Pourquoi cacher le fleurdelisé dans la pièce 887?

Robert Lepage dans 887

Ces jours-ci, les Québécois ont l'occasion de visionner sur les grandes chaînes les films d'archive et les reportages sur la visite historique du général de Gaulle, voilà 50 ans. Le contraste est frappant entre ces images qui démontrent la ferveur populaire à l'égard de De Gaulle et l'avènement d'un Québec français par rapport au traitement qu'en fait le dramaturge Robert Lepage dans sa pièce 887.

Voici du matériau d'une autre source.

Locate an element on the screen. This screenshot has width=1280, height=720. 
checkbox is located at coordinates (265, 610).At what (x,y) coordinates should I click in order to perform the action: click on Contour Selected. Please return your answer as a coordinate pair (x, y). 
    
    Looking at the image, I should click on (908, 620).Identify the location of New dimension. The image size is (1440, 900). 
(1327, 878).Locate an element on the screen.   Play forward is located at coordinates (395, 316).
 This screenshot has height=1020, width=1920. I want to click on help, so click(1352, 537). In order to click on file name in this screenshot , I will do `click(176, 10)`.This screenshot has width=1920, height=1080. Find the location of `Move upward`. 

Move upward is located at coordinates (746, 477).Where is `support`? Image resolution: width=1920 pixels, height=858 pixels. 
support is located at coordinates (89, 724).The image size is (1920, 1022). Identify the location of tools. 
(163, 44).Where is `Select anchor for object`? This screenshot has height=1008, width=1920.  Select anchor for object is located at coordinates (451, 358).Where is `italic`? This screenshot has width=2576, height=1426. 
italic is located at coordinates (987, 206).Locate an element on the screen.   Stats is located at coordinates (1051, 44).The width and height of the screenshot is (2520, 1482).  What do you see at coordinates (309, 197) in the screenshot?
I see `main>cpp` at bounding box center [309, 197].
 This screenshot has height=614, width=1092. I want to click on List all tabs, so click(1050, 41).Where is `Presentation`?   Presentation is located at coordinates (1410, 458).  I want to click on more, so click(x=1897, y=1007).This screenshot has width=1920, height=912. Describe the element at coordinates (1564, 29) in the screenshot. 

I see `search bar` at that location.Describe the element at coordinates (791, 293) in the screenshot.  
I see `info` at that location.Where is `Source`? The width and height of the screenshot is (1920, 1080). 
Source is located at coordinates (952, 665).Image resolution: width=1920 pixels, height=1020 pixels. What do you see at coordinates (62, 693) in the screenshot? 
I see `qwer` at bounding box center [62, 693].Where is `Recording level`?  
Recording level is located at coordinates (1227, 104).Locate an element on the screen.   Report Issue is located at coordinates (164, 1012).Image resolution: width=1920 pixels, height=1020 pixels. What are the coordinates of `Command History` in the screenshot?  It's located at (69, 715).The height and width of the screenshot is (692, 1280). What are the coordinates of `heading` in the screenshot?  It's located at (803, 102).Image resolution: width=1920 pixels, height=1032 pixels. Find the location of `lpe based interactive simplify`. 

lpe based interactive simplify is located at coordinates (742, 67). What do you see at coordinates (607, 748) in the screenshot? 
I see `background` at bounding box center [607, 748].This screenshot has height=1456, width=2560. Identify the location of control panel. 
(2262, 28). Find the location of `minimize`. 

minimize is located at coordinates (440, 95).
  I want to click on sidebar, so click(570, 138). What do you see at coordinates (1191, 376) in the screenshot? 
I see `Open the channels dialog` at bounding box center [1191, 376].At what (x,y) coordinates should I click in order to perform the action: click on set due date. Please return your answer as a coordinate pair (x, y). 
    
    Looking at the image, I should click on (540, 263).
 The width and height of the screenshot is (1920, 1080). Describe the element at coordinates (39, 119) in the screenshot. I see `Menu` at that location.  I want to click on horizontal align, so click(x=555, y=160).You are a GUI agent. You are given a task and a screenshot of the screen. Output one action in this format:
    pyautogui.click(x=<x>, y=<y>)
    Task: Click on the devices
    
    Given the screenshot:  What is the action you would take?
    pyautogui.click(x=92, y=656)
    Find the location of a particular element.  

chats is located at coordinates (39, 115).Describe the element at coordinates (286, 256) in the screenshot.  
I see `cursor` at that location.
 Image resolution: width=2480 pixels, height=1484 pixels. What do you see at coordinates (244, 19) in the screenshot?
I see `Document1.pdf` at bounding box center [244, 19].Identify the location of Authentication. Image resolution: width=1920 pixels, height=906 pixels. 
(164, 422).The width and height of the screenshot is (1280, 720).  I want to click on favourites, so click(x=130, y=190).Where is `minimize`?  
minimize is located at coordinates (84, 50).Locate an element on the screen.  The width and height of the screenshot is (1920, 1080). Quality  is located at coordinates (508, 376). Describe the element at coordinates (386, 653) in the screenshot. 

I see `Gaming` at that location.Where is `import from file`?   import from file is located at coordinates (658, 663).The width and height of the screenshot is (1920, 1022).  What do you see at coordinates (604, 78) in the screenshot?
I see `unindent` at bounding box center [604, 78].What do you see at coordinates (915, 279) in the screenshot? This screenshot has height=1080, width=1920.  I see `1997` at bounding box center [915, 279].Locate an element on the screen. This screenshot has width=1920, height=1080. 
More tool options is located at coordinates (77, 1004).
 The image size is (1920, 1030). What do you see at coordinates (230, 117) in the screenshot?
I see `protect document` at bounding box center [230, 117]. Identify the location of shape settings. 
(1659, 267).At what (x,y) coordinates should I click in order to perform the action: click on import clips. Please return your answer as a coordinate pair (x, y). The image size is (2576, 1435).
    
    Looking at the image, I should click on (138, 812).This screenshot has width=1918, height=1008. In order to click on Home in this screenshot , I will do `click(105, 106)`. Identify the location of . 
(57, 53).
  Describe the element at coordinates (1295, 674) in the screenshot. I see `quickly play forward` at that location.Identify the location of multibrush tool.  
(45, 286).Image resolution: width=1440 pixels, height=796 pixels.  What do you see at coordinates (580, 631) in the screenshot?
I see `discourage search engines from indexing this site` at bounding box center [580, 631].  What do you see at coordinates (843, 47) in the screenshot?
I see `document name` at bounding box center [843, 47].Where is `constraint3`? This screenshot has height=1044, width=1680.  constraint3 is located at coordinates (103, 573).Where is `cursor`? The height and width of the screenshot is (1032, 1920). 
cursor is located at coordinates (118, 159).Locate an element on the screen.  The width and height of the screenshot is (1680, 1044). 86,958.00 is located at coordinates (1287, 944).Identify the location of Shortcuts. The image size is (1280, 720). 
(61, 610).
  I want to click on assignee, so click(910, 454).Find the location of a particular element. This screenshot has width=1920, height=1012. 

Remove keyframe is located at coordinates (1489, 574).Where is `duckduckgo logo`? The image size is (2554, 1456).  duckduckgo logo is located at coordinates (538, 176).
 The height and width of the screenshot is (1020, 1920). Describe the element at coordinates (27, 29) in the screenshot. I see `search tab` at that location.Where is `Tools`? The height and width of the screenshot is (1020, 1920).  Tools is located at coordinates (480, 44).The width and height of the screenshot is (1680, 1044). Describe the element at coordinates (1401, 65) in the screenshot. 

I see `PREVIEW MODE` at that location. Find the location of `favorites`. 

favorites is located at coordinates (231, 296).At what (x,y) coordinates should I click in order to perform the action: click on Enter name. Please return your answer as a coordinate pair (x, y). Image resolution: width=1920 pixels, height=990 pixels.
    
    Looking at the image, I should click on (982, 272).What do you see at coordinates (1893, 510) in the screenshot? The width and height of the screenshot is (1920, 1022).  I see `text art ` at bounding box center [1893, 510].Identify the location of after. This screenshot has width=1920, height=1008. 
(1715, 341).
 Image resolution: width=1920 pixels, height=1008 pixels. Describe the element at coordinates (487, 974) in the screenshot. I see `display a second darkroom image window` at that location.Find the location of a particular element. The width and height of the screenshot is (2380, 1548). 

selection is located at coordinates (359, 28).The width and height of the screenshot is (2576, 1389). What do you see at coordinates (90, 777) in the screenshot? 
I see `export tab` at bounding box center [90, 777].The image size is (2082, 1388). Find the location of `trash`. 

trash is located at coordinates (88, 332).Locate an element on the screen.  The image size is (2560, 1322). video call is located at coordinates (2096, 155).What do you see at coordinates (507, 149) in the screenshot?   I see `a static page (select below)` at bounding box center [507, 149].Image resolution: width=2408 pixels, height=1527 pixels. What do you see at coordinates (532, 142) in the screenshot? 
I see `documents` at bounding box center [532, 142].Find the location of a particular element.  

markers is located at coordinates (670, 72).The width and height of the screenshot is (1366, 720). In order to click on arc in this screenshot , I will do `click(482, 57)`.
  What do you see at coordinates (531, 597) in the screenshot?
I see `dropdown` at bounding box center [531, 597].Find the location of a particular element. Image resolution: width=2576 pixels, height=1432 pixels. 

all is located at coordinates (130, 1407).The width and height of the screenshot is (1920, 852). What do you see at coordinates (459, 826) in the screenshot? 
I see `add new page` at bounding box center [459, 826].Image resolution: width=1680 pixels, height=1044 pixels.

Je déplore et dénonce le fait que monsieur Lepage travestit la réalité, au détriment du fleurdelisé et De Gaulle. En effet, à aucun moment le drapeau québécois n'apparaît dans cette pièce qui porte pourtant sur l'histoire du Québec des années 60, lesquelles étaient largement dominées par l'effervescence nationaliste. L'Union Jack anglais et l'unifolié canadien sont utilisés et montrés très respectueusement. Quant au drapeau tricolore français, il est très visible essentiellement... pour s'en moquer lors de la visite du général en 1967. Jamais de bleu du fleurdelisé. Ses oeuvres antérieures démontrent que Robert Lepage est passé maître dans l'utilisation des symboles. Pourquoi cache-t-il le fleurdelisé ?

Pourquoi un tel choix si contraire au drapeau arboré par les Québécois le long du Chemin du Roy en 1967? Est-ce pour ne pas déplaire à ses publics «mondialisés» anglophones? À 76 ans, le président de Gaulle a fait une ponction de 15 jours dans sa vie et il s'est farci un voyage de 8 jours dans une mer démontée pour apporter son soutien à nos efforts visant à vivre en français et à obtenir une réforme du régime constitutionnel. Il est venu nous dire son affection et celle de la France.

Robert Lepage traite la démarche de De Gaulle avec dédain, sarcasme et raillerie. Il lui fait injure en le réduisant à l'état de petite marionnette gesticulant follement et provoquant des rires dans l'auditoire. Honte à Robert Lepage! C'est méprisant tant pour le président que pour la majorité de Québécois francophones qui ont jugé, dans le sondage publié en août 1967, que le général avait eu raison de crier «Vive le Québec libre!».

Une telle parodie anti-française et l'exclusion du fleurdelisé ne m'auraient pas surpris venant d'un Mordecai Richler. Mais venant de Robert Lepage, j'en suis estomaqué. Je ne m'explique pas pourquoi un francophone et homme de théâtre aussi talentueux que lui prend plaisir à diffuser à travers le monde une vision aussi dénaturée de notre histoire. Est-ce pour s'assurer des salles combles à Londres, à Toronto, à Moscou, à Ottawa et ailleurs, où casser du sucre sur le dos de De Gaulle est toujours rentable? Ou bien, est-ce pour donner des gages aux organismes subventionnaires fédéraux afin d'obtenir un financement plus généreux pour ses projets?

Quoi qu'il en soit, je déplore ce traitement tronqué de notre histoire, l'exclusion de notre emblème dans 887 et l'injure sarcastique envers De Gaulle.